For the first time in five years, a nest of the endangered white-winged duck has been discovered in the Northern Plains of Cambodia.
July 10, 2017
For the first time in five years, a nest of the endangered white-winged duck has been discovered in the Northern Plains of Cambodia. People from the local community discovered the nest and reported it to conservationists from the Ministry of Environment (MoE) and Wildlife Conservation Society (WCS). The nest, which contained seven eggs, was located inside a Koki tree hollow in Kulen Promtep Wildlife Sanctuary (KPWS) near Kulen District, Preah Vihear Province.
The discovery was part of an innovative program developed by WCS, in conjunction with MoE, in which local people are compensated to protect and to monitor endangered birds instead of harvest them.

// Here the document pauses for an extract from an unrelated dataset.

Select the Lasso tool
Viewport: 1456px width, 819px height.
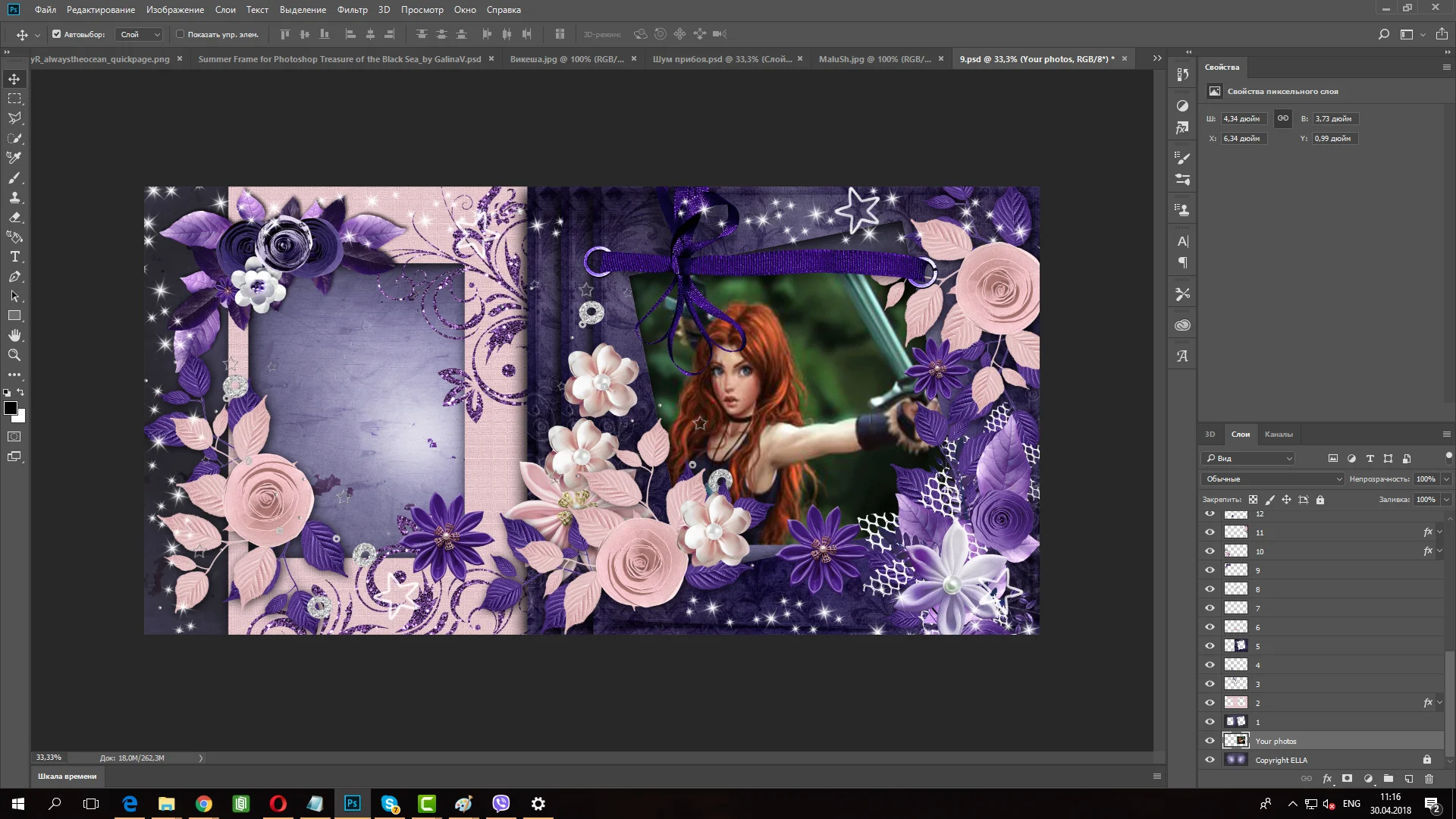(14, 118)
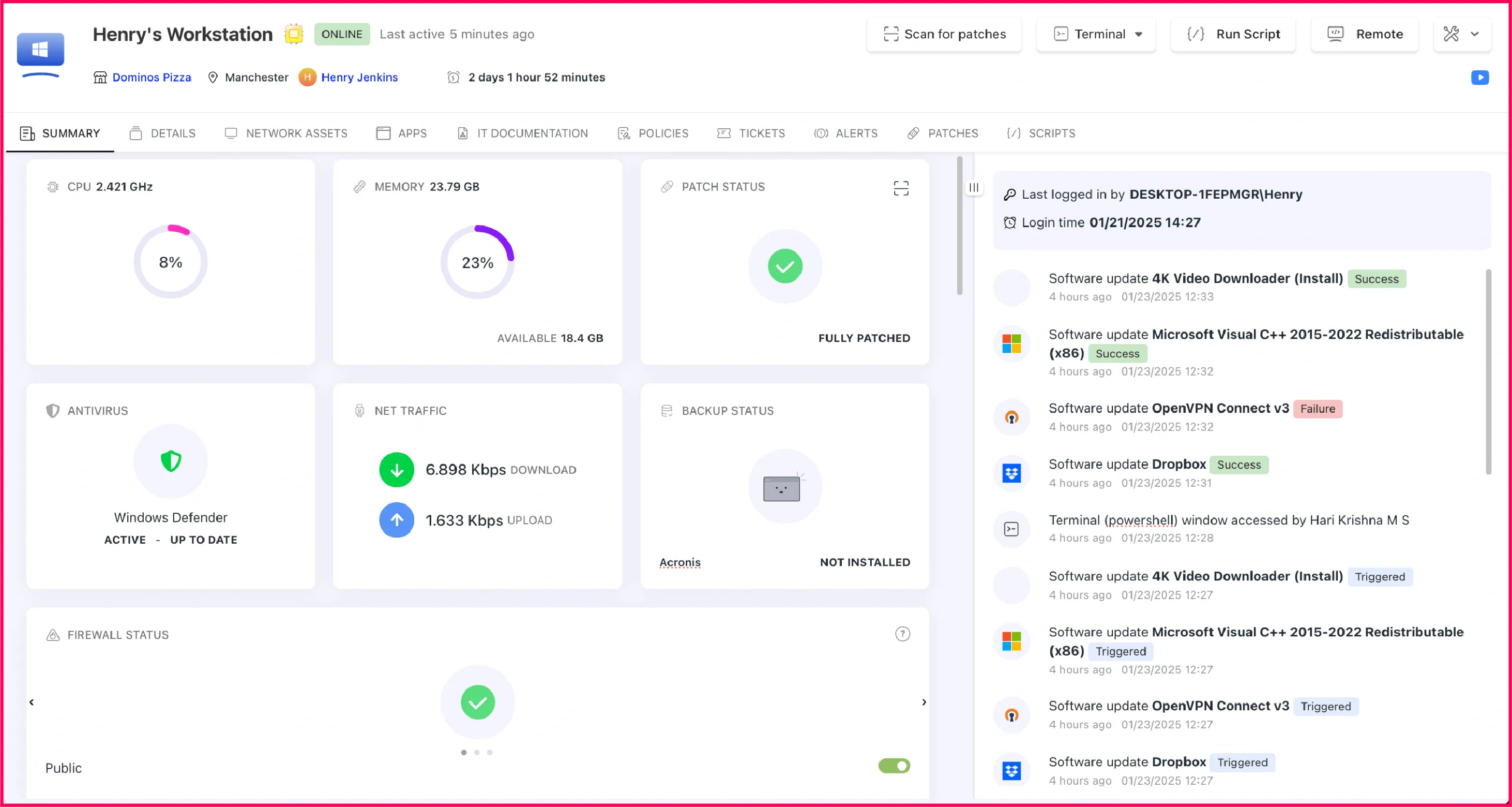
Task: Open the Dominos Pizza customer link
Action: (151, 77)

The white-winged duck (Asarcornis scutulata) is categorized on IUCN’s Red List as endangered. The species’ global population is in decline due to habitat loss, disturbance along key stretches of riverine habitat and illegal poaching, and is estimated to be between 250-1,000 individuals. Little is currently known about the numbers present in Cambodia.
“We saw a white-winged duck on the tree while walking to the rice field,” said Mr. In Long, 36, who found the nest. “We reported it to the WCS team because we know it is [an] endangered bird. They came to check the nest and hired three of us to guard it.”